*** Opening of Provided data ***

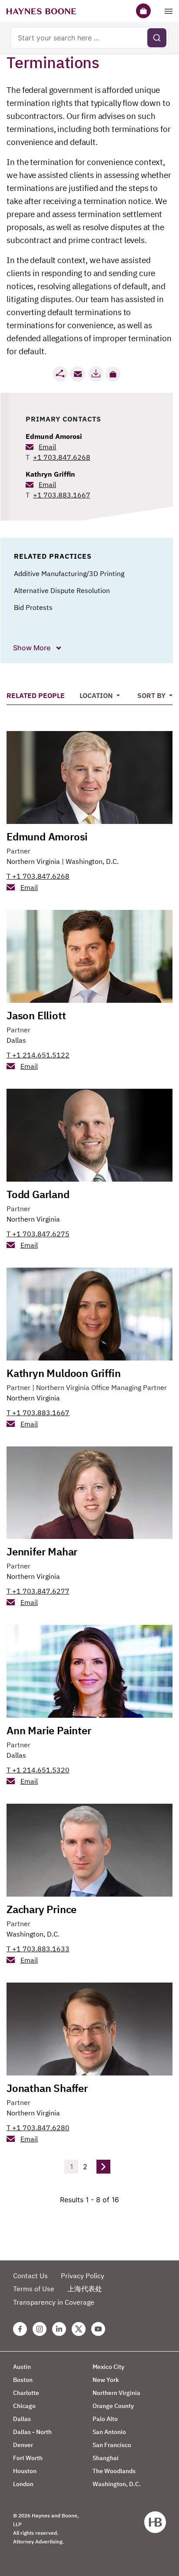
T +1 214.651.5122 (38, 1055)
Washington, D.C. (92, 861)
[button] (113, 374)
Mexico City (108, 2367)
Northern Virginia (33, 861)
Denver (23, 2445)
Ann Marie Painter (49, 1730)
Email (47, 446)
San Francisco (112, 2445)
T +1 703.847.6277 (38, 1591)
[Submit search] (156, 37)
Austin (22, 2367)
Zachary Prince (41, 1909)
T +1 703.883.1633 (38, 1948)
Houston (24, 2471)
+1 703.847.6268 (61, 457)
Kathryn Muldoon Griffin (63, 1373)
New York (106, 2380)
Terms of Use (33, 2288)
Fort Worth (28, 2458)
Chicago (24, 2406)
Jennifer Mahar (42, 1551)
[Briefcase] (143, 10)
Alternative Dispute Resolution (62, 590)
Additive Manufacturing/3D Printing (69, 573)
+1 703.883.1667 (61, 495)
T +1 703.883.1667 (38, 1412)
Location (97, 695)
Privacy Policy (82, 2275)
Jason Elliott (36, 1015)
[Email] (78, 374)
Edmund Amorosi (54, 436)
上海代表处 (84, 2288)
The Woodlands (114, 2471)
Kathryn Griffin (50, 474)
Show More (32, 647)
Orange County (113, 2406)
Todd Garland (38, 1194)
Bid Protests (33, 607)
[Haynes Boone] (41, 10)
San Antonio (109, 2432)
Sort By (152, 695)
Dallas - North (32, 2432)
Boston (23, 2380)
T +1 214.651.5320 (38, 1770)
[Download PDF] (95, 374)
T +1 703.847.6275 (38, 1233)
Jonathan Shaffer (47, 2088)
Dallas (16, 1040)
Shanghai (106, 2458)
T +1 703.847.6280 (38, 2127)
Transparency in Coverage (53, 2302)
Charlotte (26, 2393)
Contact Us (30, 2275)
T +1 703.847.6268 (38, 876)
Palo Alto (105, 2419)
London (23, 2484)
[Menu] (168, 11)
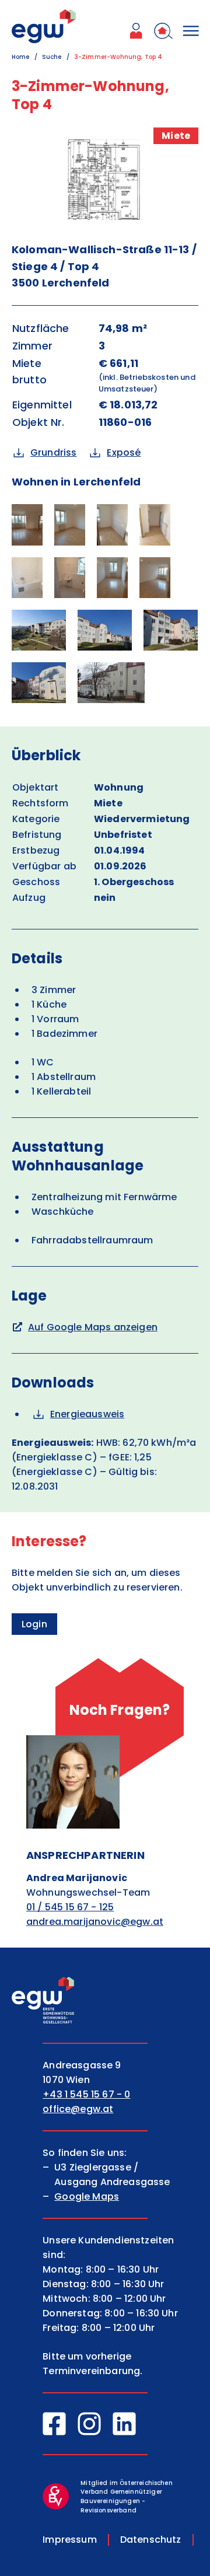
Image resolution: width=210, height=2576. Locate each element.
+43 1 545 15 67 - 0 (86, 2094)
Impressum (69, 2539)
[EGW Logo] (44, 26)
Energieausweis (87, 1414)
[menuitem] (135, 33)
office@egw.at (78, 2109)
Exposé (124, 452)
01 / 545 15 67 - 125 (70, 1907)
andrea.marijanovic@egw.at (94, 1921)
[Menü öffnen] (190, 33)
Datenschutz (150, 2539)
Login (34, 1624)
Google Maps (86, 2196)
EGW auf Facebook (54, 2423)
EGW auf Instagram (89, 2423)
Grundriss (53, 452)
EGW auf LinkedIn (124, 2423)
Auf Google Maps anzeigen (93, 1327)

*** Close of Provided data ***

#### What the exercise asks
Output the lines of the data exactly, starting at the first and ending with the line that has "Jennifer Mahar (42, 1551)". Pictures are not part of it.

#### Exercise response
T +1 214.651.5122 (38, 1055)
Washington, D.C. (92, 861)
[button] (113, 374)
Mexico City (108, 2367)
Northern Virginia (33, 861)
Denver (23, 2445)
Ann Marie Painter (49, 1730)
Email (47, 446)
San Francisco (112, 2445)
T +1 703.847.6277 (38, 1591)
[Submit search] (156, 37)
Austin (22, 2367)
Zachary Prince (41, 1909)
T +1 703.883.1633 (38, 1948)
Houston (24, 2471)
+1 703.847.6268 (61, 457)
Kathryn Muldoon Griffin (63, 1373)
New York (106, 2380)
Terms of Use (33, 2288)
Fort Worth (28, 2458)
Chicago (24, 2406)
Jennifer Mahar (42, 1551)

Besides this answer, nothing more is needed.